Terminology#
Daft is a distributed data engine. The main abstraction in Daft is the DataFrame
, which conceptually can be thought of as a "table" of data with rows and columns.
Daft also exposes a SQL
interface which interoperates closely with the DataFrame interface, allowing you to express data transformations and queries on your tables as SQL strings.
DataFrames#
The DataFrame
is the core concept in Daft. Think of it as a table with rows and columns, similar to a spreadsheet or a database table. It's designed to handle large amounts of data efficiently.
Daft DataFrames are lazy. This means that calling most methods on a DataFrame will not execute that operation immediately - instead, DataFrames expose explicit methods such as daft.DataFrame.show
and daft.DataFrame.write_parquet
which will actually trigger computation of the DataFrame.
Learn more at DataFrame
Expressions#
An Expression
is a fundamental concept in Daft that allows you to define computations on DataFrame columns. They are the building blocks for transforming and manipulating data within your DataFrame and will be your best friend if you are working with Daft primarily using the Python API.
Learn more at Expressions
Query Plan#
As mentioned earlier, Daft DataFrames are lazy. Under the hood, each DataFrame in Daft is represented by LogicalPlan
, a plan of operations that describes how to compute that DataFrame. This plan is called the "query plan" and calling methods on the DataFrame actually adds steps to the query plan! When your DataFrame is executed, Daft will read this plan, optimize it to make it run faster and then execute it to compute the requested results.
You can examine a logical plan using df.explain()
, here's an example:
df2 = daft.read_parquet("s3://daft-public-data/tutorials/10-min/sample-data-dog-owners-partitioned.pq/**")
df2.where(df["country"] == "Canada").explain(show_all=True)

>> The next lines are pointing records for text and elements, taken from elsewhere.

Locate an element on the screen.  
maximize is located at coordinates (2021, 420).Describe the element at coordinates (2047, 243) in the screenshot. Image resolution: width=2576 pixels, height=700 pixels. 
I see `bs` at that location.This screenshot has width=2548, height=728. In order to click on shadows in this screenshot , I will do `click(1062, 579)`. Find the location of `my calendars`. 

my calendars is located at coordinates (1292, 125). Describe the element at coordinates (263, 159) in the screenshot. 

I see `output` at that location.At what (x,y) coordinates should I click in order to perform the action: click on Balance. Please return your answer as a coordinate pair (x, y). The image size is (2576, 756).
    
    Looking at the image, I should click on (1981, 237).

== Unoptimized Logical Plan ==
* Filter: col(country) == lit("Canada")
|
* GlobScanOperator
| Glob paths = [s3://daft-public-data/tutorials/10-min/sample-data-dog-owners-
| partitioned.pq/**]
| Coerce int96 timestamp unit = Nanoseconds
| IO config = S3 config = { Max connections = 8, Retry initial backoff ms = 1000,
| Connect timeout ms = 30000, Read timeout ms = 30000, Max retries = 25, Retry
| mode = adaptive, Anonymous = false, Use SSL = true, Verify SSL = true, Check
| hostname SSL = true, Requester pays = false, Force Virtual Addressing = false },
| Azure config = { Anonymous = false, Use SSL = true }, GCS config = { Anonymous =
| false }, HTTP config = { user_agent = daft/0.0.1 }
| Use multithreading = true
| File schema = first_name#Utf8, last_name#Utf8, age#Int64, DoB#Date,
| country#Utf8, has_dog#Boolean
| Partitioning keys = []
| Output schema = first_name#Utf8, last_name#Utf8, age#Int64, DoB#Date,
| country#Utf8, has_dog#Boolean
== Optimized Logical Plan ==
* GlobScanOperator
| Glob paths = [s3://daft-public-data/tutorials/10-min/sample-data-dog-owners-
| partitioned.pq/**]
| Coerce int96 timestamp unit = Nanoseconds
| IO config = S3 config = { Max connections = 8, Retry initial backoff ms = 1000,
| Connect timeout ms = 30000, Read timeout ms = 30000, Max retries = 25, Retry
| mode = adaptive, Anonymous = false, Use SSL = true, Verify SSL = true, Check
| hostname SSL = true, Requester pays = false, Force Virtual Addressing = false },
| Azure config = { Anonymous = false, Use SSL = true }, GCS config = { Anonymous =
| false }, HTTP config = { user_agent = daft/0.0.1 }
| Use multithreading = true
| File schema = first_name#Utf8, last_name#Utf8, age#Int64, DoB#Date,
| country#Utf8, has_dog#Boolean
| Partitioning keys = []
| Filter pushdown = col(country) == lit("Canada")
| Output schema = first_name#Utf8, last_name#Utf8, age#Int64, DoB#Date,
| country#Utf8, has_dog#Boolean
== Physical Plan ==
* TabularScan:
| Num Scan Tasks = 1
| Estimated Scan Bytes = 6336
| Clustering spec = { Num partitions = 1 }
SQL#
SQL (Structured Query Language) is a common query language for expressing queries over tables of data. Daft exposes a SQL API as an alternative (but often also complementary API) to the Python DataFrame
and
Expression
APIs for building queries.
You can use SQL in Daft via the daft.sql()
function, and Daft will also convert many SQL-compatible strings into Expressions via daft.sql_expr()
for easy interoperability with DataFrames.